# What you need to do
Below are some records; return each one exactly.

(Pixel coordinate grounding data)

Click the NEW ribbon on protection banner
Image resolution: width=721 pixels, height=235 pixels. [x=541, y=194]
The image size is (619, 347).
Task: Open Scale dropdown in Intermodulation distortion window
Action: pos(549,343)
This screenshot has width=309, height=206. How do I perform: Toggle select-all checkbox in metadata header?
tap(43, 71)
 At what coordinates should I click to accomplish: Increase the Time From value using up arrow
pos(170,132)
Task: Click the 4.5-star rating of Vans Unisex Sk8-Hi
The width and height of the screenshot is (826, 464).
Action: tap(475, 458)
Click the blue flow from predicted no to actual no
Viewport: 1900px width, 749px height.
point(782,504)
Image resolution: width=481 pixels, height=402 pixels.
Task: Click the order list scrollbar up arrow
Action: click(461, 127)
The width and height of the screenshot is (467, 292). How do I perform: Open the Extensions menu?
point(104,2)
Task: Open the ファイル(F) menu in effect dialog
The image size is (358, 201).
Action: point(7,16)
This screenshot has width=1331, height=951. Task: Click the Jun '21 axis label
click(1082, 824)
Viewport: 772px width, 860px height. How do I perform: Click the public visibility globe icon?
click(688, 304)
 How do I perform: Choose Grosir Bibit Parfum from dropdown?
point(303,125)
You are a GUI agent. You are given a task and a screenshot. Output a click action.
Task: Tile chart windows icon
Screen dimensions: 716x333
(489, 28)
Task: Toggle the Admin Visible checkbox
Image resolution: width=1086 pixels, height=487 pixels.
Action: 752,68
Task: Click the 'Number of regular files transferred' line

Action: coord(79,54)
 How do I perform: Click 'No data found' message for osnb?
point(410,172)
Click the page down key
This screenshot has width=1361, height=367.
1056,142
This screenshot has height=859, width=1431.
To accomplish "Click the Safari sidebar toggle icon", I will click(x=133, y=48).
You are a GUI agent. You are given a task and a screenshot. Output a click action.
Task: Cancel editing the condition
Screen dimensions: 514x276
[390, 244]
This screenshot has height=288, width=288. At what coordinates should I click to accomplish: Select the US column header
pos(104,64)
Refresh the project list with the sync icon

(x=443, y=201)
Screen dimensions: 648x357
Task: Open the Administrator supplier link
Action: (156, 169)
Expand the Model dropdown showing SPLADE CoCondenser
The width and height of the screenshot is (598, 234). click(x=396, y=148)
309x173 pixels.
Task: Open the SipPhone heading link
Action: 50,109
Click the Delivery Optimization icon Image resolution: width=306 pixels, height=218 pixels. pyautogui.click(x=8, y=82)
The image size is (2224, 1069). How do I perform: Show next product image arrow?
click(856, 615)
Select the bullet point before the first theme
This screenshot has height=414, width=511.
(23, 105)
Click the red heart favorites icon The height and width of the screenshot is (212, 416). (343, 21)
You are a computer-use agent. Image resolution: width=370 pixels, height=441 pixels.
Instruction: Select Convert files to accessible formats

# Output for this exercise
Click the NEW ribbon on protection banner
Image resolution: width=721 pixels, height=235 pixels. [x=541, y=194]
The image size is (619, 347).
Task: Open Scale dropdown in Intermodulation distortion window
Action: pos(549,343)
This screenshot has width=309, height=206. How do I perform: Toggle select-all checkbox in metadata header?
tap(43, 71)
 At what coordinates should I click to accomplish: Increase the Time From value using up arrow
pos(170,132)
Task: Click the 4.5-star rating of Vans Unisex Sk8-Hi
The width and height of the screenshot is (826, 464).
Action: tap(475, 458)
Click the blue flow from predicted no to actual no
Viewport: 1900px width, 749px height.
point(782,504)
Image resolution: width=481 pixels, height=402 pixels.
Task: Click the order list scrollbar up arrow
Action: click(461, 127)
The width and height of the screenshot is (467, 292). How do I perform: Open the Extensions menu?
point(104,2)
Task: Open the ファイル(F) menu in effect dialog
The image size is (358, 201).
Action: point(7,16)
This screenshot has width=1331, height=951. Task: Click the Jun '21 axis label
click(1082, 824)
Viewport: 772px width, 860px height. How do I perform: Click the public visibility globe icon?
click(688, 304)
 How do I perform: Choose Grosir Bibit Parfum from dropdown?
point(303,125)
You are a GUI agent. You are given a task and a screenshot. Output a click action.
Task: Tile chart windows icon
Screen dimensions: 716x333
(489, 28)
Task: Toggle the Admin Visible checkbox
Image resolution: width=1086 pixels, height=487 pixels.
Action: 752,68
Task: Click the 'Number of regular files transferred' line

Action: coord(79,54)
 How do I perform: Click 'No data found' message for osnb?
point(410,172)
Click the page down key
This screenshot has width=1361, height=367.
1056,142
This screenshot has height=859, width=1431.
To accomplish "Click the Safari sidebar toggle icon", I will click(x=133, y=48).
You are a GUI agent. You are given a task and a screenshot. Output a click action.
Task: Cancel editing the condition
Screen dimensions: 514x276
[390, 244]
This screenshot has height=288, width=288. At what coordinates should I click to accomplish: Select the US column header
pos(104,64)
Refresh the project list with the sync icon

(x=443, y=201)
Screen dimensions: 648x357
Task: Open the Administrator supplier link
Action: (156, 169)
Expand the Model dropdown showing SPLADE CoCondenser
The width and height of the screenshot is (598, 234). click(x=396, y=148)
309x173 pixels.
Task: Open the SipPhone heading link
Action: 50,109
Click the Delivery Optimization icon Image resolution: width=306 pixels, height=218 pixels. pyautogui.click(x=8, y=82)
The image size is (2224, 1069). How do I perform: Show next product image arrow?
click(856, 615)
Select the bullet point before the first theme
This screenshot has height=414, width=511.
(23, 105)
Click the red heart favorites icon The height and width of the screenshot is (212, 416). (343, 21)
You are a computer-use agent. Image resolution: width=370 pixels, height=441 pixels.
Instruction: Select Convert files to accessible formats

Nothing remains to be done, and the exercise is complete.